Professor Brungs doesn’t take any credit for the $1.2 billion transformation, praising Milbourne, Chancellor Professor Vicki Sara and the UTS Council for “their incredible vision” in doubling the size of the campus. But as the construction work draws to an end, it presents Brungs with a brand new challenge.
“The buildings are great, but what the buildings enable us to do is even greater,” says the 42 year old Rhodes Scholar and former research scientist.
“Some people believe online course work is the death of universities. I don’t believe that at all. But we have to use it in a sophisticated manner. Rather than have a lecture, how do we have an interaction in the lecture room?
“In the master plan, we have not built one traditional lecture theatre. We now have much more collaborative spaces, with rotating chairs and big desks. Students listen to the lecturer, get some group work, turn around and work with their peers. There’s multi-media technology all through these buildings so how do we get the best use out of it? My role here at UTS is to make sure that happens.
“At UTS, we have always been in the forefront of teaching and learning and educational experiences. Let’s make sure we are world-leading in the future.”
When the Chancellor announced his appointment in December, Professor Sara said “Attila’s imagination, passion and commitment set him apart” against “intense national and international competition” and praised his “bold vision” for the future of UTS.
So what is his vision? Making sure UTS becomes one of the finest universities of technology in the world, he says. “In one recent ranking, we’re in the top 250 in the world. That’s fantastic. But I want to be up there with MIT and Imperial College, London. How do we get into that realm? That’s going to take 10 or 15 years.
“We’ve come a long way in our 25 year history and, in the last ten years under Ross, we’ve taken a huge step jump. Now we need another one or two step jumps to get into that top league.”
Rather than setting targets to achieve that result, Professor Brungs says “it’s more about the characteristics I want us to have”. The world’s top universities “have this unremitting focus on excellence”, he says. “The good thing is that we already have excellence across UTS. What I’d like to do is make it ubiquitous and almost unconscious.”
In part, that means “focusing on what we are very good at”, and ensuring that those subjects are taught with innovation and creativity. “I don’t want us to copy what other universities do. As we get bigger, I don’t want us to become a bland, broad university.”

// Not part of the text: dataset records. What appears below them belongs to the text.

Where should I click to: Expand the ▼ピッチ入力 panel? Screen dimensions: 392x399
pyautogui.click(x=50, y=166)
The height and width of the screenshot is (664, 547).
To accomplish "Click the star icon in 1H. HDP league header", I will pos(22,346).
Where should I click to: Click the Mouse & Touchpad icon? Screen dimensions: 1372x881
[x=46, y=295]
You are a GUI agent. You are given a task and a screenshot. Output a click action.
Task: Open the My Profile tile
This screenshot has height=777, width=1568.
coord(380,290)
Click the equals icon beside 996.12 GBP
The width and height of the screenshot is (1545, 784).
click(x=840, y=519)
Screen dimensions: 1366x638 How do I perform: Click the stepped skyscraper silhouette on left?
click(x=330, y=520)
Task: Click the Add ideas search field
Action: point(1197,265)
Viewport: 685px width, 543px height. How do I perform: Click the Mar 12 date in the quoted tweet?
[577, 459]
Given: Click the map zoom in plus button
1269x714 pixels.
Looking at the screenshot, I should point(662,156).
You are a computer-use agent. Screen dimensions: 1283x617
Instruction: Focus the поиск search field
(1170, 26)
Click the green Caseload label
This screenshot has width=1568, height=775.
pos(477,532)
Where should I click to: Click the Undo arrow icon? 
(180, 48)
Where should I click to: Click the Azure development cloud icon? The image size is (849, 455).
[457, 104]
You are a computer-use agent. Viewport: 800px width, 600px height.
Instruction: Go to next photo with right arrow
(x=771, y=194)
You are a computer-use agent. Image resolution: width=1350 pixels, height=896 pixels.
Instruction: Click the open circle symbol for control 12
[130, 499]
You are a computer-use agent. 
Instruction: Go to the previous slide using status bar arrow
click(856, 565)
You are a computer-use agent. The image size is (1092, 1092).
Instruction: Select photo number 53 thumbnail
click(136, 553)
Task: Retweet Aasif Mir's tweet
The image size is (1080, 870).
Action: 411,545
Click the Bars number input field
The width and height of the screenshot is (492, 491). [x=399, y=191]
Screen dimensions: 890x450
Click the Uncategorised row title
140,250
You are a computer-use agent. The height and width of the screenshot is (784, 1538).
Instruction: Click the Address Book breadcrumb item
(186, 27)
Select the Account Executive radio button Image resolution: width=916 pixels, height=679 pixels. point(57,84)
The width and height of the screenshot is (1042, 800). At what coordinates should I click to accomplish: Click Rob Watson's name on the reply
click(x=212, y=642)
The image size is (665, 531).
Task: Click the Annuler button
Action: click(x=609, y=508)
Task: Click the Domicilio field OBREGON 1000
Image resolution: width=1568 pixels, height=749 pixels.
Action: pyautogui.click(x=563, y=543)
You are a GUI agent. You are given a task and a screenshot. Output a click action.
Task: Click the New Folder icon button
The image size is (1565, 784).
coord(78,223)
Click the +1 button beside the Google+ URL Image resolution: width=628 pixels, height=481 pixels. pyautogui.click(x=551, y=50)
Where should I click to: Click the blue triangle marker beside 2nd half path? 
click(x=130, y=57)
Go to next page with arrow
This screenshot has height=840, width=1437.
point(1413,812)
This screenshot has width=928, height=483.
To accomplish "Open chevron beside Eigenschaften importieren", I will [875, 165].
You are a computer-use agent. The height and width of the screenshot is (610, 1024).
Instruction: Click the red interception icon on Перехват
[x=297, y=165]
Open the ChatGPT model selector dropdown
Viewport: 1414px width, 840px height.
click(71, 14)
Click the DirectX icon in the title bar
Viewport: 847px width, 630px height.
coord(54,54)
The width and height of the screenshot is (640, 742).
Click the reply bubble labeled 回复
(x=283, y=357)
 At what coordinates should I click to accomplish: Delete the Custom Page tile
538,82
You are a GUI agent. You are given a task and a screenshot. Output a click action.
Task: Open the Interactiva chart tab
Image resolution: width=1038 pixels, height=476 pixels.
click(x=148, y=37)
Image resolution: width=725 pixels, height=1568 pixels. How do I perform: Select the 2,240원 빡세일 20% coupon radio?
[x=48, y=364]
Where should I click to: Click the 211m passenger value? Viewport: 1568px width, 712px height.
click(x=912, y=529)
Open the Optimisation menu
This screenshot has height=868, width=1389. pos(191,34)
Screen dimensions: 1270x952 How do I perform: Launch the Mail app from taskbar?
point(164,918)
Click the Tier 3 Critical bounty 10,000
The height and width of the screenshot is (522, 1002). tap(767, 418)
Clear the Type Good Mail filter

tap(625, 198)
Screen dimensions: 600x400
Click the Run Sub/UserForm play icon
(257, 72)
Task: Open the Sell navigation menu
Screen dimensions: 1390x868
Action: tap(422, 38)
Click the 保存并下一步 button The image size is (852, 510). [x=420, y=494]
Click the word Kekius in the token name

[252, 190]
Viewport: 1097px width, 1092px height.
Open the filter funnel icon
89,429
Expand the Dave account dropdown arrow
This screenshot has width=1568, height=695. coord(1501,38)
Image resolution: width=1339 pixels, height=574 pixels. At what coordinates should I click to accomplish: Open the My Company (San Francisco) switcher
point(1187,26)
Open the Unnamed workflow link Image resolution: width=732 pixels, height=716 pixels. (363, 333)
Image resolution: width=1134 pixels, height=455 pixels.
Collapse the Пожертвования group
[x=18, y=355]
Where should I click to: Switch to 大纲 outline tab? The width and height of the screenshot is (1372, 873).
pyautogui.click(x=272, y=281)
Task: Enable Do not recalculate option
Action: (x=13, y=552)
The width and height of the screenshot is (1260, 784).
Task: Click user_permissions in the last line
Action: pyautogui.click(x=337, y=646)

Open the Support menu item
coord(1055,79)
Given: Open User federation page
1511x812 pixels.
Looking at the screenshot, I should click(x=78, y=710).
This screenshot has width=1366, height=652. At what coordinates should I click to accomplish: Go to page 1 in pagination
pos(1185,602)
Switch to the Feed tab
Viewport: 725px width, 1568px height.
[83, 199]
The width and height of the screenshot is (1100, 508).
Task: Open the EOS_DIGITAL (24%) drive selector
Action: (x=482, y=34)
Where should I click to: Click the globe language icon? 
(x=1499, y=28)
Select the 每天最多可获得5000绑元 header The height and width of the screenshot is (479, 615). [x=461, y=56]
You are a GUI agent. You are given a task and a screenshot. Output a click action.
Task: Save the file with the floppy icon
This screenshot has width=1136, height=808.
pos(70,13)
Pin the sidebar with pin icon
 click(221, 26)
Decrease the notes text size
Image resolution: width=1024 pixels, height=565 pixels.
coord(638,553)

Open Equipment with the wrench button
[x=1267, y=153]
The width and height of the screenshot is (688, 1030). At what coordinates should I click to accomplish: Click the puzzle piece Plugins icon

He cites education, science, engineering, design, architecture and building as among UTS strengths, but points out they are lots of courses within those disciplines which the university doesn’t offer.
“Those we do pick, we do very, very well. We have to be very distinctive in what we do so that when people graduate from UTS, everyone knows they’ve chosen the best in their field.”
For most of his career, Professor Brungs has been involved in research, either as an academic or in managerial positions. He was a senior manager at McKinsey and Co before joining CSIRO in 2002 as general manager, science investment, strategy and performance. In 2009, he came to UTS as Deputy Vice-Chancellor and Vice-President (Research) which gave him general oversight of the University’s research activities, postgraduate education, industry liaison, intellectual property and commercialisation.
It’s a far cry from the research scientist he intended to be when he left Oxford University with a PhD in inorganic chemistry. Does he ever miss being on the front line of research? “Absolutely. There’s an excitement about constructing an experiment and getting an answer you didn’t expect. But I made a conscious choice about how I could best use my talents. I can guarantee that there are hundreds of thousands of researchers better than I am. So I’m very happy with my choice.”
He’s married to scientist-turned-artist Kate Gradwell. They live in Sydney’s Northern Beaches with their two young children, Eleanor and William – both of whom have inherited his love of archery and the sabre which he learnt from his Hungarian grandfather.
At 190 cms tall and with a penchant for three piece suits, Professor Brungs cuts a distinctive figure as he strolls around campus, which he likes to do often.
“A university is a vibrant place,” he explains. “Sometimes, when life gets really busy, you forget why you’re here. Then you wander around the campus and you know why. You feel the student buzz.”